Southern 3-Ingredient Water Pie
Servings: 8
Ingredients
1 (9-inch) unbaked pie crust, fitted in a glass pie plate
1 1/2 cups granulated sugar
2 cups room-temperature water
Directions
Preheat your oven to 400°F (200°C). Place a rack in the middle of the oven. Set a glass 9-inch pie plate with the unbaked pie crust on a baking sheet to catch any drips and make it easier to move.
If the crust is very soft from sitting out, chill the pie shell in the refrigerator for about 10 minutes while the oven heats. This helps the crust stay flaky and hold its shape.
In a medium bowl or large liquid measuring cup, whisk together the granulated sugar and room-temperature water until the sugar is mostly dissolved. The mixture will look thin; that’s exactly what you want.
Pour the sugar-water mixture gently into the unbaked pie crust. Fill carefully so you don’t splash over the edges. The liquid level should come close to the top of the crust but not overflow.
Carefully slide the baking sheet with the pie into the preheated oven. Bake at 400°F (200°C) for 20 minutes to help the crust start to set and the filling begin to thicken around the edges.
After 20 minutes, reduce the oven temperature to 350°F (175°C) without opening the door if possible, and continue baking for another 30–40 minutes. The edges of the crust should be deep golden and the filling should look mostly set with a slight wobble in the center, similar to a soft custard.
If the crust edges are browning too quickly before the filling is set, loosely cover just the rim with strips of foil or a pie shield and continue baking until done.
Remove the pie from the oven and place the glass pie plate on a cooling rack.
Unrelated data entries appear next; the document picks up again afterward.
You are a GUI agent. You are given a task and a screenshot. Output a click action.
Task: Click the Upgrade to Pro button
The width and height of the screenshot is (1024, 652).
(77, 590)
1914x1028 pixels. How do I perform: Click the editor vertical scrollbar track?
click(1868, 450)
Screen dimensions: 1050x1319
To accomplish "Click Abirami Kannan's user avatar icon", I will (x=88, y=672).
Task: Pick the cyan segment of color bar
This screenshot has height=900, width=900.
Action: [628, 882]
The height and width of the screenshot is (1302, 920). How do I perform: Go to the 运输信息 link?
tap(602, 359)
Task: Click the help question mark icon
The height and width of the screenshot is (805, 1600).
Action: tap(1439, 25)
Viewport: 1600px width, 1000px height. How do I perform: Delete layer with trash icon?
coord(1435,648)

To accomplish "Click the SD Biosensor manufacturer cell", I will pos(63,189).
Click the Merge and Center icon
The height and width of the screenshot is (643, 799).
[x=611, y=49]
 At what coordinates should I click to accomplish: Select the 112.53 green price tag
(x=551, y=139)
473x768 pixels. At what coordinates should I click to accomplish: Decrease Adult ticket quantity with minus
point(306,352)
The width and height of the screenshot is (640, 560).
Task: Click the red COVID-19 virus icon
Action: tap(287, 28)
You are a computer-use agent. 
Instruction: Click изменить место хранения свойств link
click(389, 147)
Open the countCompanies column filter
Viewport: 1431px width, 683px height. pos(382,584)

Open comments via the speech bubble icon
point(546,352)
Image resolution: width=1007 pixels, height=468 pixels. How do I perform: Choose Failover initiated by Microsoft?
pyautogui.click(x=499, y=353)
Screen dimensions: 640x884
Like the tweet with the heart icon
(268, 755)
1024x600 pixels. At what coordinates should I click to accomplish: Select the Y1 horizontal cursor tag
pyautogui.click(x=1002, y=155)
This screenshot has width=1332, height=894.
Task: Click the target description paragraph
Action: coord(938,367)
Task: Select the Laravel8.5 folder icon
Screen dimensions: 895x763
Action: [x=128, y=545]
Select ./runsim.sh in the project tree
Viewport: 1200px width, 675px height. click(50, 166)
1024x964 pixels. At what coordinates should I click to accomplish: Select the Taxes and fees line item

The filling will appear a bit jiggly at first but will firm up as it cools. Cool at least 2 hours at room temperature before slicing so the center can finish setting into a creamy, custard-like texture.
Once cooled and set, slice the pie into 8 wedges using a sharp knife. For the cleanest slices, wipe the knife between cuts. Serve at room temperature or slightly warmed. Store any leftovers covered in the refrigerator and enjoy within 3 days.
Variations & Tips
Because this recipe is intentionally pared down to three ingredients, most of the magic comes from technique rather than add-ins. A few small tweaks can change the texture and flavor while still honoring the spirit of the original. For a slightly firmer, more sliceable filling, reduce the water to 1 3/4 cups; for a softer, more pudding-like center, use the full 2 cups and allow extra cooling time. If your crust tends to shrink, lightly prick the bottom of the unbaked crust with a fork and chill it well before filling. To lean into the old-fashioned feel without adding extra ingredients, serve the pie with black coffee or unsweetened tea to balance the sweetness. Food safety notes: Always bake the pie until the center is mostly set and the top no longer looks wet; underbaking can leave the center too loose to slice cleanly and may affect quality. Cool the pie on the counter only until it reaches room temperature, then cover and refrigerate if not serving within a couple of hours, since the high sugar content and moisture can encourage spoilage at warm room temperatures. Reheat individual slices gently in a low oven if you prefer them warm, and avoid reheating in the glass pie plate over direct stovetop heat to prevent thermal shock and cracking.